Cassius set his glass down. The *clink* against the coaster was deafening. He walked toward me, but his eyes were void of recognition. They were filled with a cold, exhausted fury.
"How long?" he asked softly.
"What?"
"How long did you spend planting this?" He snatched the compass from my hand. His grip was bruising. "Did you slip in while I was at the office? Did you pry open my walls just to stage a moment?"
"No! Cassius, look at the engraving!"
"It’s a cheap trick, Maya!" His voice rose, cracking like thunder. "You are a disease. You infect everything."
"Cassius, honey," Liana purred, standing up and sliding her hand down his arm. "She's unstable. Don't let her upset you. Just get rid of it."
He looked at the compass, then at me. For a second, I saw hesitation—a flicker of the boy who used to hold my hand in the dark. Then Liana whispered something in his ear, and the boy vanished.

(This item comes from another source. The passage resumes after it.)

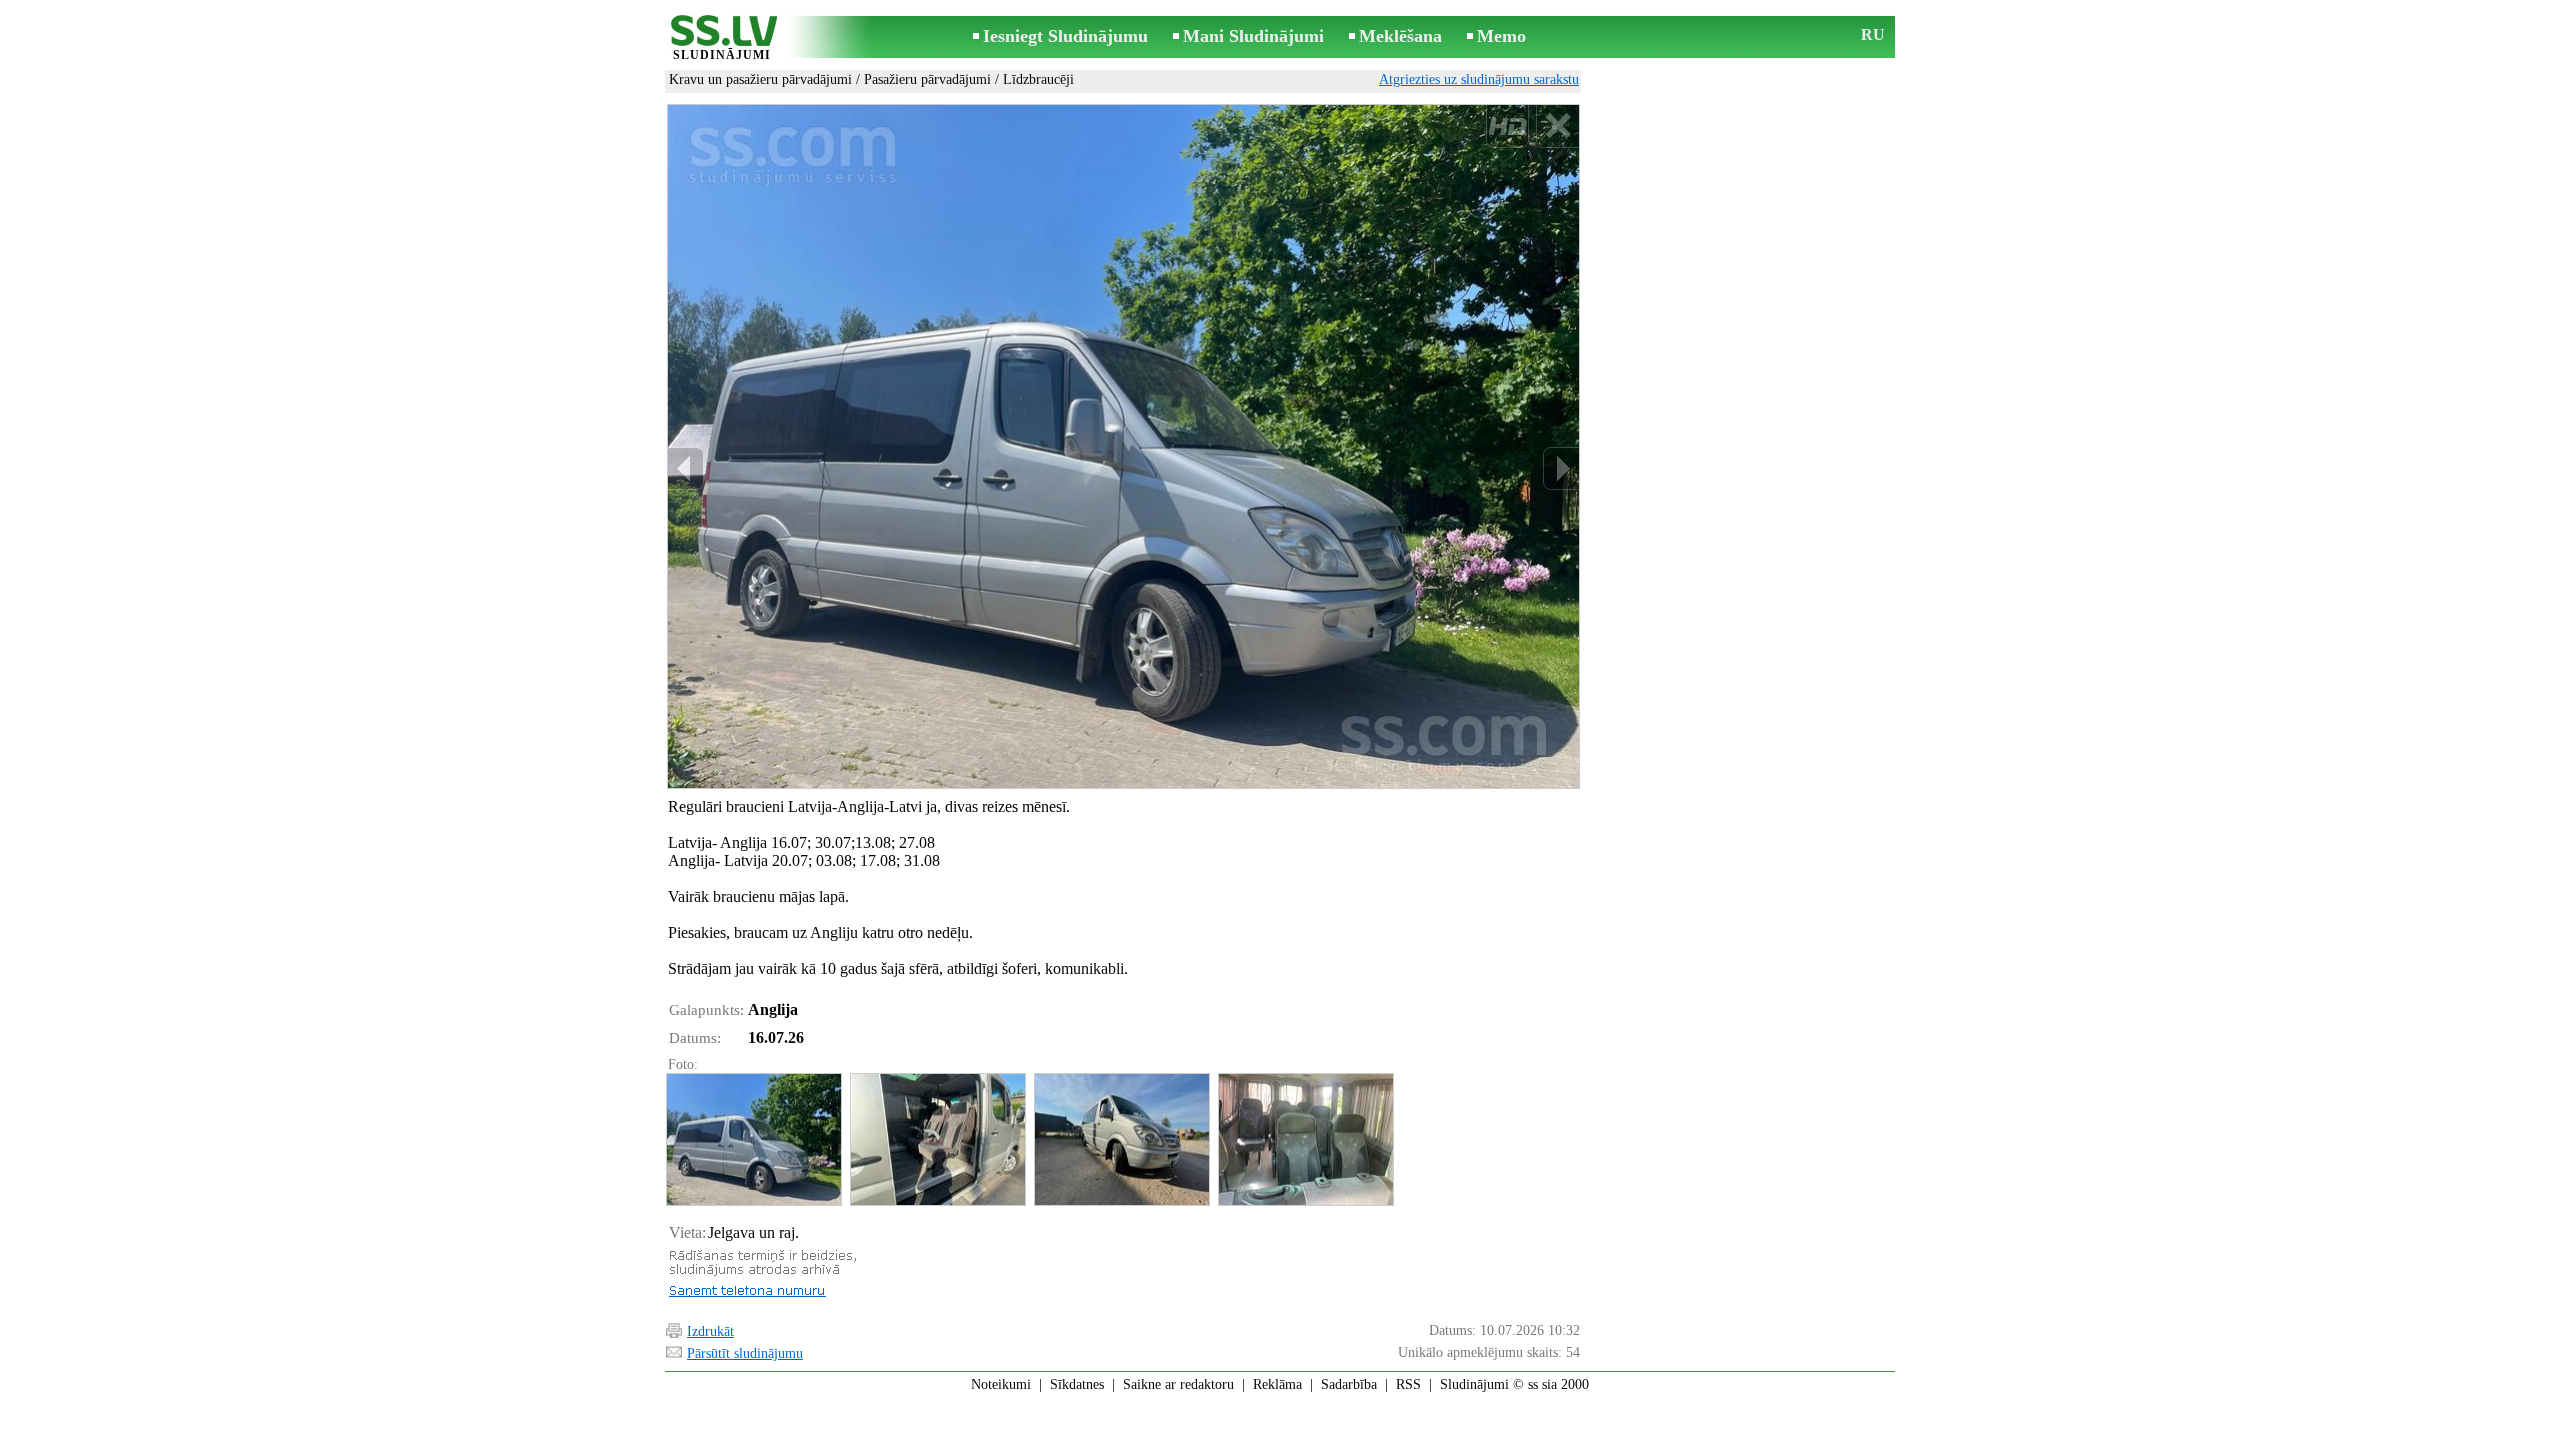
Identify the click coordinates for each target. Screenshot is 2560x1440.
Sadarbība (1349, 1384)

Cassius turned and hurled the compass against the stone fireplace.
The sound of the glass face shattering was sharper than a gunshot. The brass casing dented, spinning wildly on the hearth. Before I could scream, he grabbed the handful of letters from the box—pages filled with our dreams, our vows, our history—and tossed them onto the burning logs.
"No!" I lunged forward, falling to my knees on the hard stone. The heat seared my face as the flames licked the edges of the paper. Ink curled and blackened. Our past turned to ash in seconds.

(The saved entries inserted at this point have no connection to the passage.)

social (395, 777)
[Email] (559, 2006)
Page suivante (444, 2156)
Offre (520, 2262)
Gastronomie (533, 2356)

"Let it burn," Cassius commanded, staring down at me with terrifying apathy. "Clean up the mess when you're done crying."
***
That evening, the silence in the penthouse was suffocating. I was relegated to the kitchen, tasked with preparing dinner. Risotto with truffle oil—his favorite. I stirred the pot, the rhythmic motion a poor sedative for the grief hollowing out my chest.
I served them in the dining room. I didn't look at Cassius. I couldn't. I placed the bowls down and retreated to the shadows by the kitchen door.
Liana took a bite. She chewed slowly, her eyes locking onto mine. Then, she dropped her spoon.
It clattered loudly against the china. Liana gasped, her hands flying to her throat. Her face flushed a violent, blotchy red.
"Cassius..." she wheezed, sliding out of her chair. "My throat... it burns..."
Cassius was on his feet instantly, catching her before she hit the floor. "Liana? What is it?"
"She..." Liana pointed a trembling finger at me, choking out a sob. "She knows... about the oil... she put something in it..."
Cassius turned to me. The look on his face wasn't just anger anymore. It was the look of a man staring at a monster.
"What did you do?" he roared, his voice shaking the walls. "What did you put in her food?"
"Nothing!" I stammered, backing away until my spine hit the doorframe. "It's just truffle oil and rice! I swear!"
"You're trying to kill her," he said, the realization settling over him with terrifying certainty. He scooped Liana up, her "gasps" echoing in the high ceilings. "You're trying to take her place."
"Cassius, please—"
"Don't move," he snarled. "If she doesn't make it, you won't leave this building alive."